In Interior Design, positive space is the space taken by your furniture and decor, on the floor or on your walls. Negative space, conversely, is the empty space around and in between those pieces of furnishing. And the word “empty” is important: we didn’t say invisible! And because it is not invisible, it has, like everything else in your home, a big impact on how you feel in your living room or bedroom and how you experience them. So here’s what you need to know about negative space and how to make the best of it!
1 - Why it matters
I think we can all agree on one thing: your home should be comfortable, right? But how do you define and recognize a comfortable space? Is it just about how plush your sofa is? Not just! It’s also about how comfortable you feel when you are moving around or through the room. So no matter how fluffy your cushions are, your room should also feel comfortable when you’re not sitting down. And this is where negative space comes in. Do the exercise and sit in your sofa for a minute but close your eyes. Does it feel nice? Probably! Now open your eyes. Do you feel as relaxed? Well chances are, if you have lots of things on the walls and lots of decorative pieces on the furniture, it won’t feel quite as peaceful. By giving your brain lots of things to look at, you get it to work which goes against any feeling of relaxation!
2 - How it really works
When you put up a new print on your wall, your brain doesn’t just register “new print on wall”: it analyses it like there’s no tomorrow! Is it rectangular, is it framed, in what material, is it a painting, is it a photography, what are the main colours, is it abstract, do I like it? And it won’t just do that the first time, it will constantly verify that information and add to it whenever you look at the wall. Now that doesn’t sound very relaxing! Negative spaces create a break for your brain. Like a comma or a full stop in a sentence. The opportunity to just stop and enjoy the moment! As a result your room will feel more balanced.
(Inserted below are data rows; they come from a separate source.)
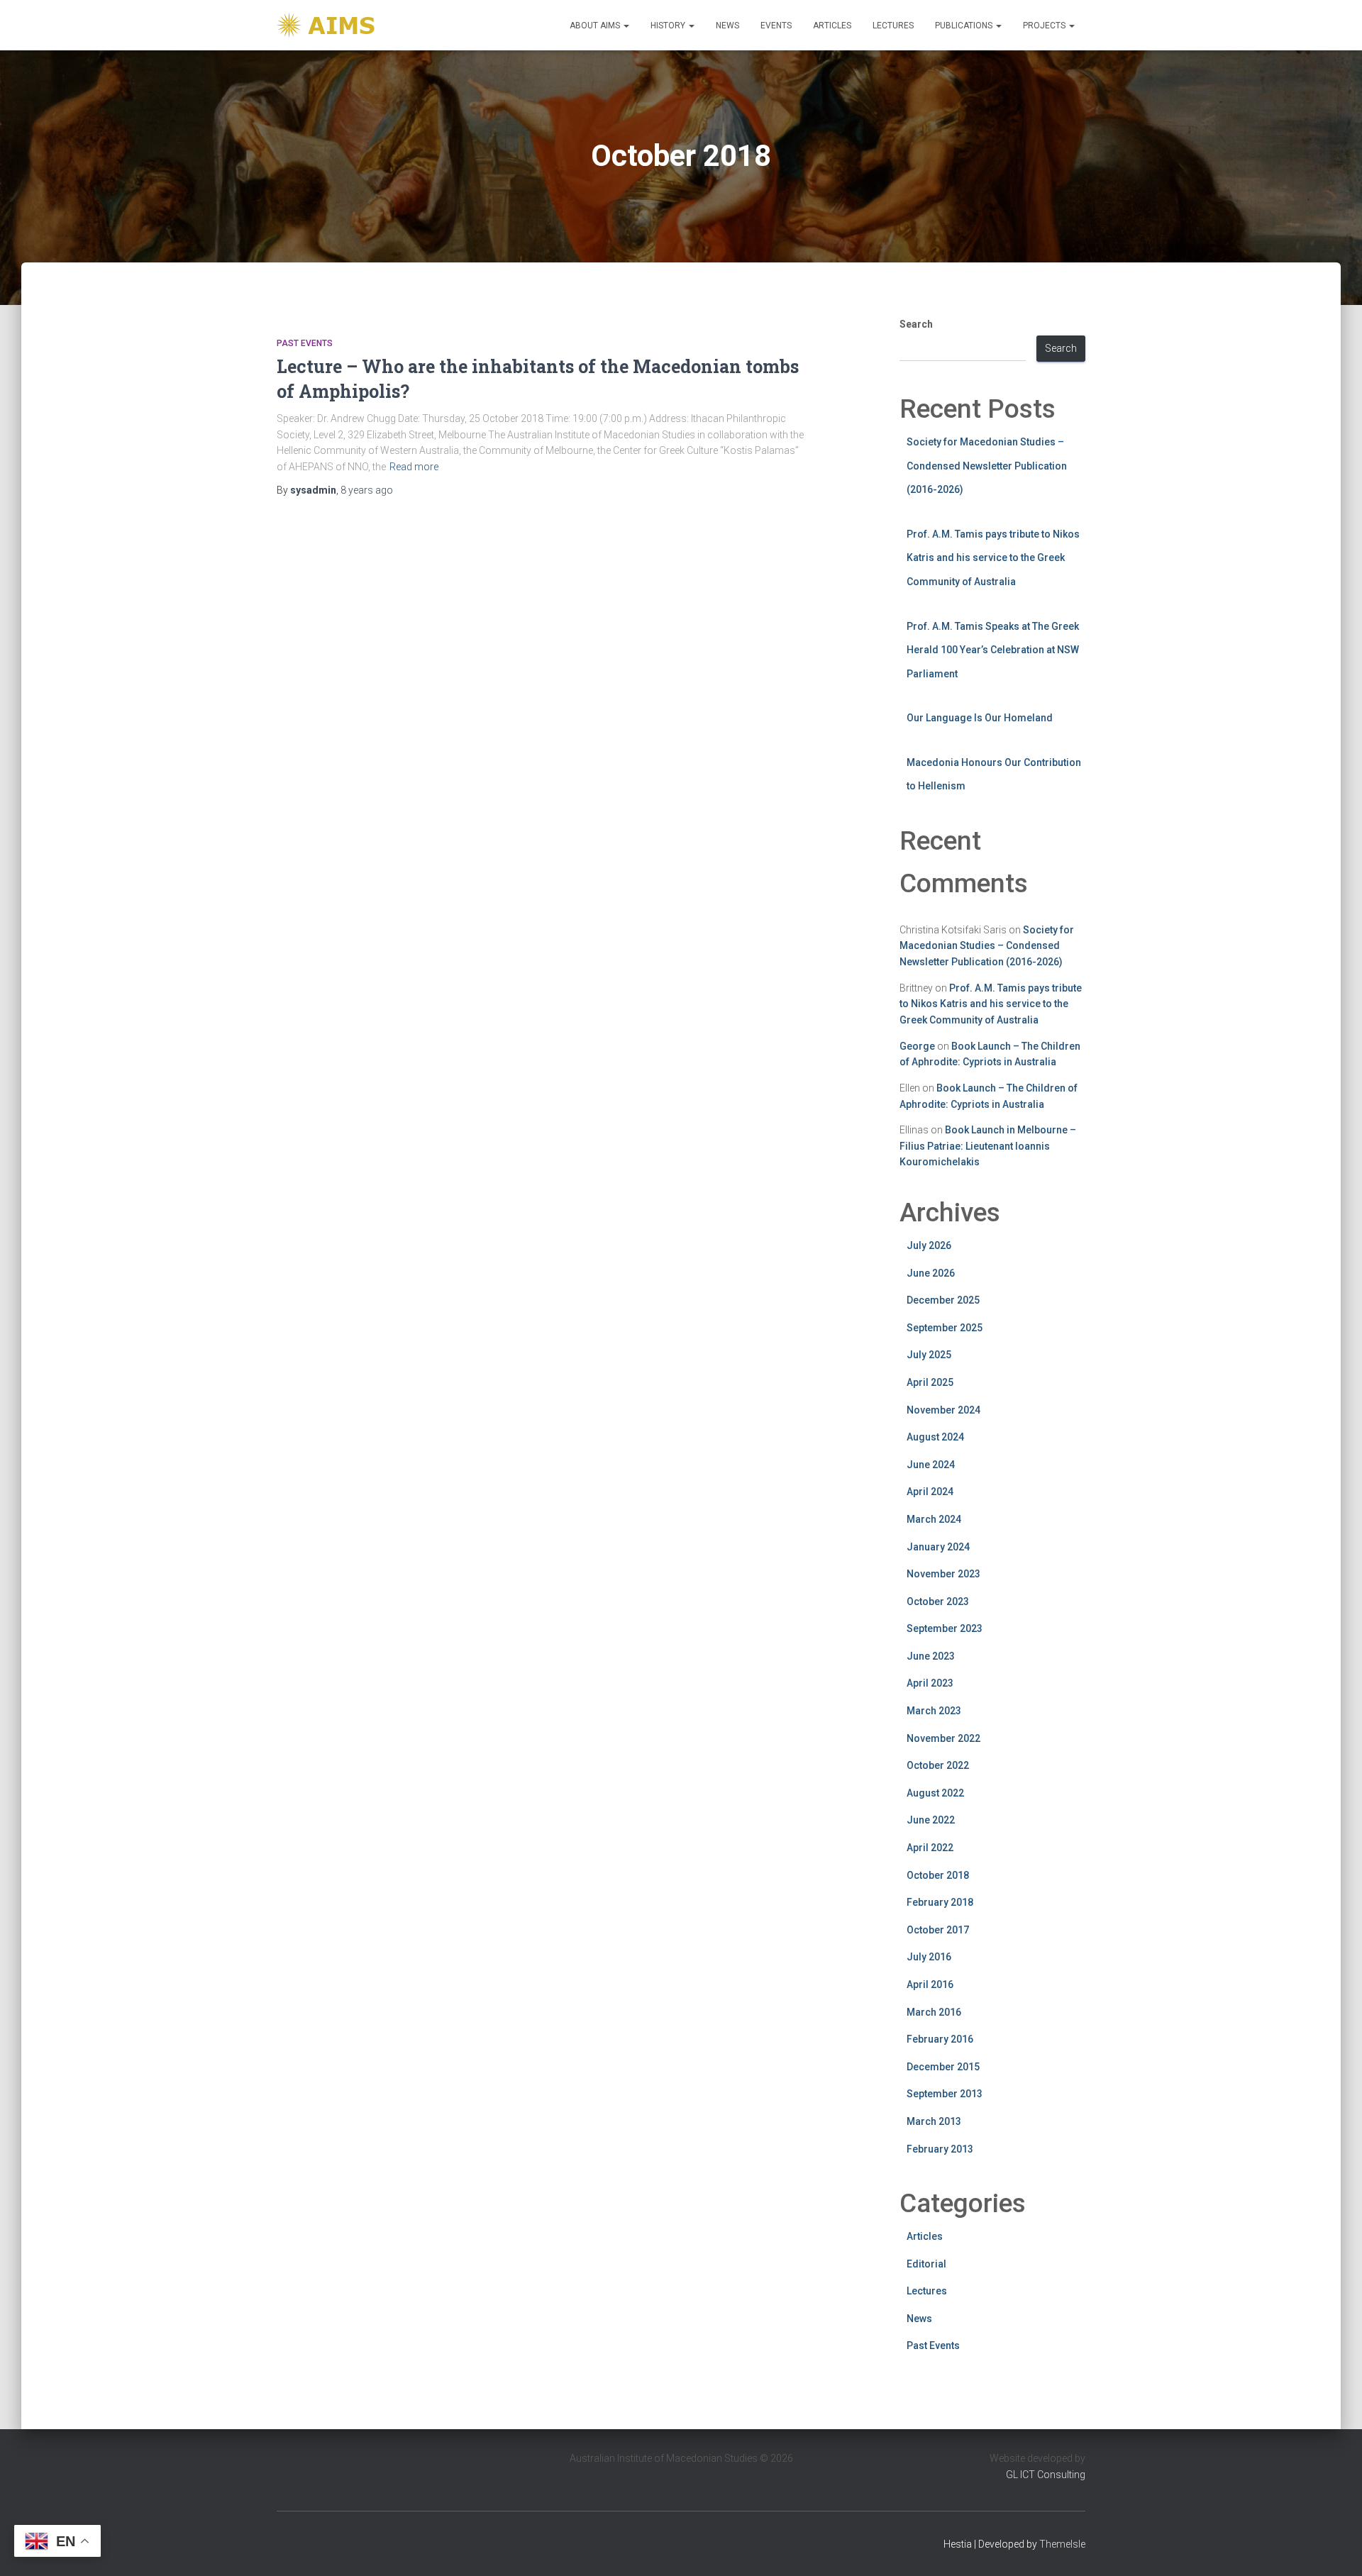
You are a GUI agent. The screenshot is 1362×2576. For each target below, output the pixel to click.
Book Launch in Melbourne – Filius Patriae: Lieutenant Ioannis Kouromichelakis (987, 1145)
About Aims (596, 25)
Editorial (926, 2264)
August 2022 (935, 1793)
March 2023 (934, 1710)
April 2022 (930, 1847)
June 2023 (931, 1656)
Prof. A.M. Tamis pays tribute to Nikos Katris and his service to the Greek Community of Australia (993, 557)
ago (366, 490)
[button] (625, 25)
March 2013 (934, 2121)
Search (916, 324)
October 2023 (938, 1601)
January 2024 (938, 1547)
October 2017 (938, 1930)
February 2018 (940, 1902)
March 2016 (934, 2012)
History (668, 25)
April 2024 (930, 1491)
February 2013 (940, 2149)
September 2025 (944, 1327)
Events (776, 25)
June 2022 (931, 1820)
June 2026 (931, 1273)
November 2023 (943, 1574)
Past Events (305, 343)
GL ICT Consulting (1045, 2474)
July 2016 (929, 1956)
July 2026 (929, 1245)
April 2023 (930, 1683)
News (727, 25)
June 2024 (931, 1464)
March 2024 (934, 1519)
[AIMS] (327, 25)
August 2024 (935, 1437)
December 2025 (943, 1300)
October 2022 (938, 1765)
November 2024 (943, 1410)
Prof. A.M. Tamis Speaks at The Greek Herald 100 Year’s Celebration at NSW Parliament (993, 650)
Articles (832, 25)
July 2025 (929, 1354)
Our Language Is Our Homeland (980, 717)
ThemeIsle (1062, 2544)
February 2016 (940, 2039)
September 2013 (944, 2093)
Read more (413, 466)
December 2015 (943, 2066)
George (917, 1046)
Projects (1045, 25)
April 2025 (930, 1382)
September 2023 (944, 1628)
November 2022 (943, 1738)
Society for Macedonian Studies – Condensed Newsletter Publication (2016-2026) (987, 465)
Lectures (893, 25)
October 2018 (938, 1875)
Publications (965, 25)
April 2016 (930, 1984)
3 - How to take advantage of it
Because your empty space has a shape, you have a good opportunity to change how your room feels. Let’s say you just bought a corner sofa. Visually it’s made up of two rectangles but it also created a negative space in the shape of a triangle in front of it. Now two rectangles and a triangle feel very angular and a little rigid so without knowing it, you just made your space less comfortable. But place a round coffee table overlapping that empty triangle and the negative space is now much softer, hence giving a more relaxed feeling to your room! So have a look at the floor plan of your rooms and clearly draw what the negative spaces look like, you might learn something!
4 – How to implement it
On top of being careful with the way you place your furniture, it’s also about becoming a curator. That means being more selective with what you put up on your walls, on your sofa, on your shelves and consoles. One big piece of art on a wall for example will create a simple negative space around it, easier to process than that created by lots of pictures. Buy less, but buy better! It’s not necessarily about being minimalist but let’s just say this: we have not yet seen an Interior Designer create a very cluttered room! They know their negative space!